[Saved data entries]
○ ○ ○ ○ ○
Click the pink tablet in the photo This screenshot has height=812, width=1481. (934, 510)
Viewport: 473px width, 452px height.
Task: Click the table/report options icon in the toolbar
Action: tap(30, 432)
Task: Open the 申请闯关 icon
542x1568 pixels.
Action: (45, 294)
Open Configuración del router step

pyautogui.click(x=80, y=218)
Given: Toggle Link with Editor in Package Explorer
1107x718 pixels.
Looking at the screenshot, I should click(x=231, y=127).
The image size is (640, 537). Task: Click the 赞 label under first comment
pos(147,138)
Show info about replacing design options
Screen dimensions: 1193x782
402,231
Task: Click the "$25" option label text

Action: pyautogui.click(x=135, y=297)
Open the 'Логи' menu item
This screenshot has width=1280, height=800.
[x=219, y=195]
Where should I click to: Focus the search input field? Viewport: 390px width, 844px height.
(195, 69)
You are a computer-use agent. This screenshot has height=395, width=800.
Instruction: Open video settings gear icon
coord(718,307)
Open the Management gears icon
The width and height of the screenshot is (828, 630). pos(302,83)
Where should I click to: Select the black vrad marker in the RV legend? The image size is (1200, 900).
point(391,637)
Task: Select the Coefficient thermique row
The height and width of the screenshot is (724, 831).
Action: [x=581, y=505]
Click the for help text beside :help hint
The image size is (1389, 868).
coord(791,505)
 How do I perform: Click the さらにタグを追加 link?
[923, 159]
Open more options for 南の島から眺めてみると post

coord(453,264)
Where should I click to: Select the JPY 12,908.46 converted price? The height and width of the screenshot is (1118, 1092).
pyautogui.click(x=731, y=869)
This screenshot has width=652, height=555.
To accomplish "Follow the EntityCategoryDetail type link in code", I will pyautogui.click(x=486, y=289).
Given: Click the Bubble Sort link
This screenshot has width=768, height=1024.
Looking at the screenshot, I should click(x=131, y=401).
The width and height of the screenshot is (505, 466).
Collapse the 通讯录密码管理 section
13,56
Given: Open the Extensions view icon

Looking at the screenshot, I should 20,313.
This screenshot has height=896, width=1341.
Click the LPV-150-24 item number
○ ○ ○ ○ ○
Reproduce the entire listing above, swapping every "Given:" for "Instruction:" and leaving everything else unchanged.

▶ The output
Click the pink tablet in the photo This screenshot has height=812, width=1481. (934, 510)
Viewport: 473px width, 452px height.
Task: Click the table/report options icon in the toolbar
Action: tap(30, 432)
Task: Open the 申请闯关 icon
542x1568 pixels.
Action: (45, 294)
Open Configuración del router step

pyautogui.click(x=80, y=218)
Instruction: Toggle Link with Editor in Package Explorer
1107x718 pixels.
Looking at the screenshot, I should click(x=231, y=127).
The image size is (640, 537). Task: Click the 赞 label under first comment
pos(147,138)
Show info about replacing design options
Screen dimensions: 1193x782
402,231
Task: Click the "$25" option label text

Action: pyautogui.click(x=135, y=297)
Open the 'Логи' menu item
This screenshot has width=1280, height=800.
[x=219, y=195]
Where should I click to: Focus the search input field? Viewport: 390px width, 844px height.
(195, 69)
You are a computer-use agent. This screenshot has height=395, width=800.
Instruction: Open video settings gear icon
coord(718,307)
Open the Management gears icon
The width and height of the screenshot is (828, 630). pos(302,83)
Where should I click to: Select the black vrad marker in the RV legend? The image size is (1200, 900).
point(391,637)
Task: Select the Coefficient thermique row
The height and width of the screenshot is (724, 831).
Action: [x=581, y=505]
Click the for help text beside :help hint
The image size is (1389, 868).
coord(791,505)
 How do I perform: Click the さらにタグを追加 link?
[923, 159]
Open more options for 南の島から眺めてみると post

coord(453,264)
Where should I click to: Select the JPY 12,908.46 converted price? The height and width of the screenshot is (1118, 1092).
pyautogui.click(x=731, y=869)
This screenshot has width=652, height=555.
To accomplish "Follow the EntityCategoryDetail type link in code", I will pyautogui.click(x=486, y=289).
Instruction: Click the Bubble Sort link
This screenshot has width=768, height=1024.
Looking at the screenshot, I should click(x=131, y=401).
The width and height of the screenshot is (505, 466).
Collapse the 通讯录密码管理 section
13,56
Instruction: Open the Extensions view icon

Looking at the screenshot, I should 20,313.
This screenshot has height=896, width=1341.
Click the LPV-150-24 item number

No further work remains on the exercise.